Но это не помогло. Боролись не со мной, а с партийной организацией Москвы, шел 85 год. Я пять лет доказывал, и злоупотребление все же отозвали, предложили уволиться по собственному желанию. Но я не стал.
— Именно это стало главной трудностью в жизни?
— Самым трудным была все-таки Сталинградская битва. Еле выбрались. Наверное, потому как Бог есть, как не быть. Все поставлено на свои места. Планета наша крутится? Не натыкается на другие? Есть, значит, высший разум.
— Вы считаете себя верующим?
— В Сталинграде когда бомбежка была, я читал молитву. Хоть верь, хоть не верь, остался живой. В церковь я не хожу, но мысленно я считаю, что есть высший разум. И Вернадский об этом пишет. Есть генетика, наследственность, все, что предусмотрено Всевышним, все нам дано.

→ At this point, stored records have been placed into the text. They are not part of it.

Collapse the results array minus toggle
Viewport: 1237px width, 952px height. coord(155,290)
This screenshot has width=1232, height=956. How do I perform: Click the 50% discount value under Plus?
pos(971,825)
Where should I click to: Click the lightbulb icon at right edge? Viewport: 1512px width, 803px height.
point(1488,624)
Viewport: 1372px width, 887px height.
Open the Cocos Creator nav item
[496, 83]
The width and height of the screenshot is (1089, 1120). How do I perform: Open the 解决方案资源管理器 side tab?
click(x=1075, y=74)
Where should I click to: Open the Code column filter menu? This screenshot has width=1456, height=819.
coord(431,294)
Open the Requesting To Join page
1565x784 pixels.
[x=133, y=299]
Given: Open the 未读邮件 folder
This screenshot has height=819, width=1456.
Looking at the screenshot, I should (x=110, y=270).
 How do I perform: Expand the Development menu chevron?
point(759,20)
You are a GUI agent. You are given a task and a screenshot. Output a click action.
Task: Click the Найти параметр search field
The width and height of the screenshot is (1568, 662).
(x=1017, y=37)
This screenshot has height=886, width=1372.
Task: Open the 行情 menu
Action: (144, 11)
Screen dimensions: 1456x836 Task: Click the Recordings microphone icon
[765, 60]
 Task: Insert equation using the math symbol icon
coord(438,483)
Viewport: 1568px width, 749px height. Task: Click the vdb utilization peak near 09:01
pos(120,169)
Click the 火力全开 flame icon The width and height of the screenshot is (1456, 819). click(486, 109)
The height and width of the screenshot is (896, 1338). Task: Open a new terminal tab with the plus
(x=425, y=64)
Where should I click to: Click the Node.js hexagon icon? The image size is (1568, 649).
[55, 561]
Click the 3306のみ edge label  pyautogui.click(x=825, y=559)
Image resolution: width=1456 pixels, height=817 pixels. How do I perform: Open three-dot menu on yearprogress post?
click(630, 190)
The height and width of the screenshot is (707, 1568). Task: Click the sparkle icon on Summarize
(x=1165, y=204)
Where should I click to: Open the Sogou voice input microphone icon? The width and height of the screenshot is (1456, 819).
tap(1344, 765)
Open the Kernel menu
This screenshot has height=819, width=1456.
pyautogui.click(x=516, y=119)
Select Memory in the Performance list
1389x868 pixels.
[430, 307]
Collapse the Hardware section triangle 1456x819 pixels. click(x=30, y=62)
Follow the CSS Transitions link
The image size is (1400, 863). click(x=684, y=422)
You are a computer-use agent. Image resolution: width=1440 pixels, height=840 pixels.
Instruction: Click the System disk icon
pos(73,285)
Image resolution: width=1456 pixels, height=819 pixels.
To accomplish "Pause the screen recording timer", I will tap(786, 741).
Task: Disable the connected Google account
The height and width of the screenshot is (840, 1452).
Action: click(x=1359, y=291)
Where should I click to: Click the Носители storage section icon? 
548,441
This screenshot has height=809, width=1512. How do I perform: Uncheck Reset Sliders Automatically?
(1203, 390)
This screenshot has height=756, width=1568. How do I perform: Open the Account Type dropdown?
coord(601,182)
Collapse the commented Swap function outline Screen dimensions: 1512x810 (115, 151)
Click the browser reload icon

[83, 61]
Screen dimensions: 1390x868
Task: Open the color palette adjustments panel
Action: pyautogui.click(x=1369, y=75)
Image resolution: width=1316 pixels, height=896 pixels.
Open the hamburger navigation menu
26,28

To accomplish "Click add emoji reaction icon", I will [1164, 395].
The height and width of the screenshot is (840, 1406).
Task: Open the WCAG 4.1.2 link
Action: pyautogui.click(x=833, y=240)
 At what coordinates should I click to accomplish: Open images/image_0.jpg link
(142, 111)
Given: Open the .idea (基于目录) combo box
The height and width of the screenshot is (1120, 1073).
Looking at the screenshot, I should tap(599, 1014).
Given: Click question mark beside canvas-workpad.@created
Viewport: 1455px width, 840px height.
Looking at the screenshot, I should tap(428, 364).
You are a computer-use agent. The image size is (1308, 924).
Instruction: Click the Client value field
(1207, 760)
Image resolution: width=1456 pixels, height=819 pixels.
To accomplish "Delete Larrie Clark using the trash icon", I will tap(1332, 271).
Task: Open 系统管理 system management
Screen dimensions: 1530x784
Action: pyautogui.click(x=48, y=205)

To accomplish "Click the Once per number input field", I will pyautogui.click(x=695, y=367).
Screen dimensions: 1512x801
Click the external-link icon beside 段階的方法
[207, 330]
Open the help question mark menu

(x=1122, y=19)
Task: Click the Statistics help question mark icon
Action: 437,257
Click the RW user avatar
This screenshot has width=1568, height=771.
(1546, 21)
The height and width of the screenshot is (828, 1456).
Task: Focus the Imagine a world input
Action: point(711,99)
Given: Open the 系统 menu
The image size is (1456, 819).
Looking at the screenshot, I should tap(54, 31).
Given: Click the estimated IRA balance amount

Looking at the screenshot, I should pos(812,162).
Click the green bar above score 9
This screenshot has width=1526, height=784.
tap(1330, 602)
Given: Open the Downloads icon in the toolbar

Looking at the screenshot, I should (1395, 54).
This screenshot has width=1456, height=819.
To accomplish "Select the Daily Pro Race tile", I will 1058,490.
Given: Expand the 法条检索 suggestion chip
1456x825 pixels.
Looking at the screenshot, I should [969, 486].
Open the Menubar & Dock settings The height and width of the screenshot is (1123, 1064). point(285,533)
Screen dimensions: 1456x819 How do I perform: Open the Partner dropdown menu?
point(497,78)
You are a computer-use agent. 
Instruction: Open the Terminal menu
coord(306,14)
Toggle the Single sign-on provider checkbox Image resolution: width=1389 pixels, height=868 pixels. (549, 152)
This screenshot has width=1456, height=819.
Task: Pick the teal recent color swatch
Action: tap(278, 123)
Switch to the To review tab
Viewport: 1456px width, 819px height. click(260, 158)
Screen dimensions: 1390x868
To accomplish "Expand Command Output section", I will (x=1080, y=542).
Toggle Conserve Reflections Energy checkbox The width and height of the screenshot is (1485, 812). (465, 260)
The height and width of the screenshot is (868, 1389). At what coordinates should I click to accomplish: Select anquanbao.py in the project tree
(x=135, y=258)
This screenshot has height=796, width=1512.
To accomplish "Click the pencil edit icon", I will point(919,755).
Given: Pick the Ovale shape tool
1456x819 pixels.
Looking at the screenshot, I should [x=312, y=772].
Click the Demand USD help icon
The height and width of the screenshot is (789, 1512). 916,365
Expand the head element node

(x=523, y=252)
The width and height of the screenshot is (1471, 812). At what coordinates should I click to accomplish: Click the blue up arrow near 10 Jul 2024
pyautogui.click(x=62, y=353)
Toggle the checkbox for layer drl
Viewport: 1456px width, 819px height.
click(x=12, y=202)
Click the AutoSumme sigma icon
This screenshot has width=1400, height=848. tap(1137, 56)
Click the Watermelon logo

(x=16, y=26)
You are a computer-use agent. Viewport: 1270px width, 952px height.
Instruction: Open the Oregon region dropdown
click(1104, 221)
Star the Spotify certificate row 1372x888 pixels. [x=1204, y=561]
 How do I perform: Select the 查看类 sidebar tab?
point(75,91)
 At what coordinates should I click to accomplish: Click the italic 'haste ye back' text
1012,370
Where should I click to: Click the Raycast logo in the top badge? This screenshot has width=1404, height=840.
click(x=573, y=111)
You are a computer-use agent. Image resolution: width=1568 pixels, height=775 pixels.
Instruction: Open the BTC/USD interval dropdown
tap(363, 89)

— Помимо Сталинграда, в какие моменты вы горячо молились?
— Господи, пронеси. Когда операции на сердце делали, так говорил. Или “Спасибо тебе, Господи, что вышли из трудной ситуации”. Или “Да поможет нам Господь Бог”.
— Какое самое большое горе случилось в вашей жизни?
— Дочь у меня умерла. После того, как меня сняли с должности и отлучили от Склифа, я временно работал в Стоматологическом институте и добивался правды. А дочь уехала в Австрию и там умерла. Поехала без языка, очевидно, трудности были, а я не мог ей отсюда помочь.
Сын уехал в Польшу, он успешный хирург, живет там почти 30 лет. Вторая дочка кардиолог, живет со мной. А вот внуков и правнуков мы уже не в состоянии учить, за все нужно платить. Советское государство нам дало, а мы дать не можем.
Недавно исполнилось 66 лет, как студентом уехал в Питер и женился на студентке. И вот с этой студенткой мы до сих пор катаем годы. Ей 90 и мне 90. Мы простые крестьянские ребята, войну пережили. Пришли и заняли ведущие позиции. Она военный химик, я врач. Кстати, если б меня тогда не выгнали “с кандибобером” и я остался в институте, у меня инфаркт был бы точно. И не один.
— Чем занимаетесь сейчас?
— Вот ищу, кто бы мне помог издать книгу “Реконструктивная абдоминальная хирургия”. Это, когда приходится оперировать дважды, трижды. Когда первая операция оказалась неудачной. Хирургия спасения. Не все это умеют делать. Типография сказала, нужен спонсор.
В книгу я весь свой пятидесятилетний опыт вложил. Все картинки сам рисовал. Она прошла рецензию и утверждена Ученым советом. А работаю сейчас в Московском клиническом научном центре на Шоссе Энтузиастов.
— Правда, что главврач иногда просит посмотреть сложные случаи?
— Приглашает, да, скажи, говорит, свое слово. В одном случае я увидел метастазы, а они не видели, и спросил: “Будем оперировать или пусть больной живет?” Так хирурги говорят, черный юмор.
— На дверях странноприимного дома Шереметьева, который стал потом Склифом, была надпись: “Сгорая сам, свети другим”. А вы бы себе какой девиз выбрали?
-Торопись людям делать добро! Делай добро и будешь счастлив. Чтобы я кого-то уничтожал — такого не было.
— А вы о смерти думаете?
— А что о ней думать, я ее вижу постоянно. Все мои одногодки ушли из жизни. Как говорится, и руку подать некому. Снаряды ложатся все ближе и ближе.
— Боитесь смерти?
— А чего ее бояться? Младенец и тот больше переживает за появление на свет. Криком кричит от испуга, что с ним будет. А смерть тихо приходит, если не катастрофа. Сердечно-легочная недостаточность — засыпает человек и все.
— Вы бы так хотели умереть?
— Я бы никак не хотел. Я еще хочу пожить и посмотреть, что будет с праправнуками, и чем этот бардак кончится.